Friday, December 19, 2008

Dreams

The other night while we were eating dinner Sean made a comment. Here is how the conversation went:

Sean: You've got to believe.
John: In what?
Sean: You've got to believe in the things you want.
Me: Who told you that? (Thinking this had something to do with Santa)
Sean: Daniel
Me: How did he tell you that?
Sean: In my dream. At first he was big but then he was small and I held him and rocked him and put him in his crib.
Me: That's nice.

What do you say to that? My 3 1/2 (almost 4 {big sigh}) year old son who you would hope would just forget about this still continues to remember. They say dreams are a figment of our reality. Our mind suppresses thoughts through out the day only to have them surface at night when we sleep. Sean never talks about his dreams. He always tells us that he just dreams about the moon and the stars. I think he still longs for a sibling - he was just so disappointed - much more so than I thought someone his age could be. If I feel guilty about anything - I feel most guilty about disappointing him.

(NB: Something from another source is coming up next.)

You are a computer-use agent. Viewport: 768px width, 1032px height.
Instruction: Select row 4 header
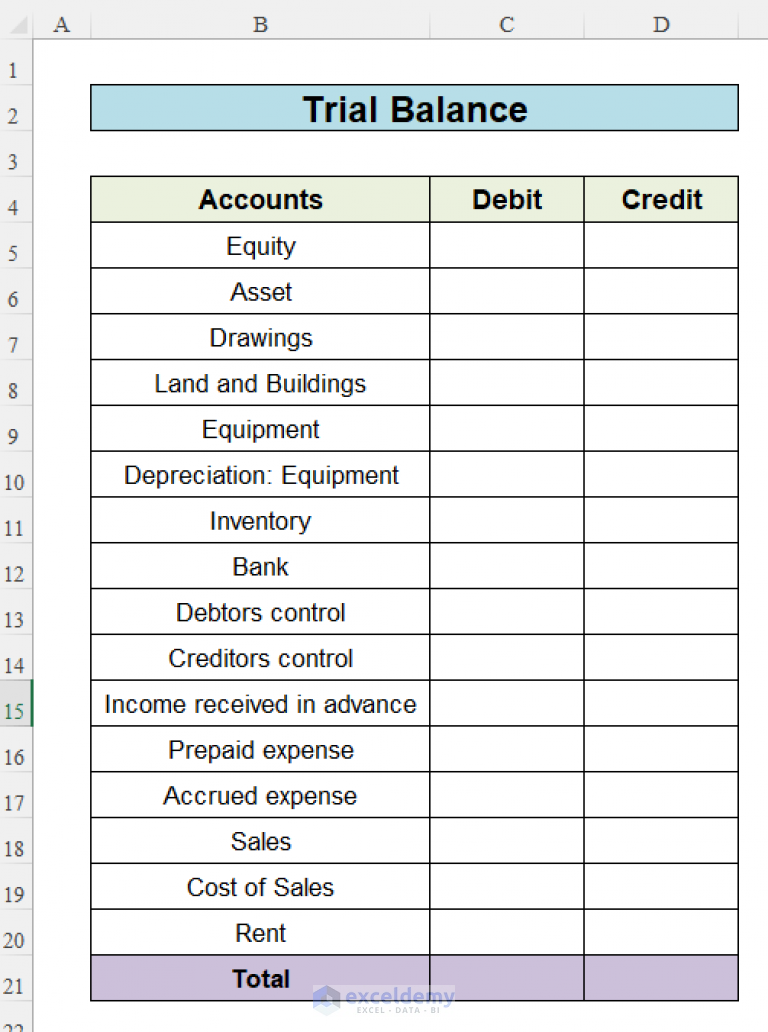tap(15, 208)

You've got to believe in the things you want - pretty big words from such a little person.

Saturday, December 6, 2008

Cleaning Up

I haven't posted in quite some time. Its not because I've decided to just move on with my life and live like things are wonderful. I truly believe I'm at the point where I can no longer describe or even comprehend what I'm feeling. I think acceptance has lifted a huge burden off my shoulders, but I am left with a lot of different emotions that I can't tie back to any particular one thing - other then Daniel of course. I like to use the analogy of sweeping. When your cleaning up with a broom and a dust pan you typically sweep everything into one big pile - getting it into the dustpan and into the trash is easy. The hard part is when your left with that little line of dust and dirt - the one that just won't make it over the lip of the dustpan - the one that you sit there wondering if you should keep trying or just spread it all around the room so its not so noticeable. I think that's where I'm at with my feelings. There are lots of little pieces of anger and sadness and self-pity scattered all around me and I don't know what to do.

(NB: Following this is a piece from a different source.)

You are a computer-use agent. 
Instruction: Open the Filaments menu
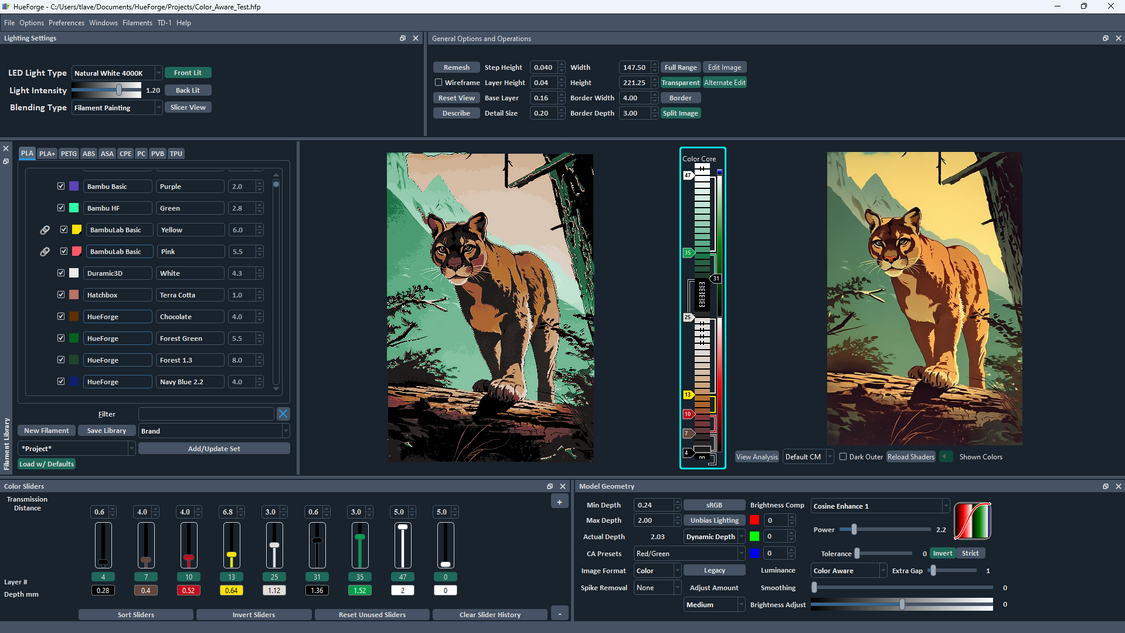137,22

I don't necessarily like the person I have become as a result of losing Daniel. Initially, I saw compassion and strength but all of that has dissolved and I'm sort of left with fear, envy, and much less compassion for those who haven't had to deal with what I have dealt with. I know its not the right thing - in fact its rather childish, but for now it is what it is. It may all have to do with where I am at in life at this time - may be two months from now I will have changed - I hope for that.

One thing I have learned in talking with other mother's who have lost their babies - it never goes away. This heartache may, one day, no longer consume my life, but Daniel will always be my baby - that will never ever change. I'm just wondering when I will be normal again - be happy for people, stop questioning my ability to do anything, and start consistently enjoying life.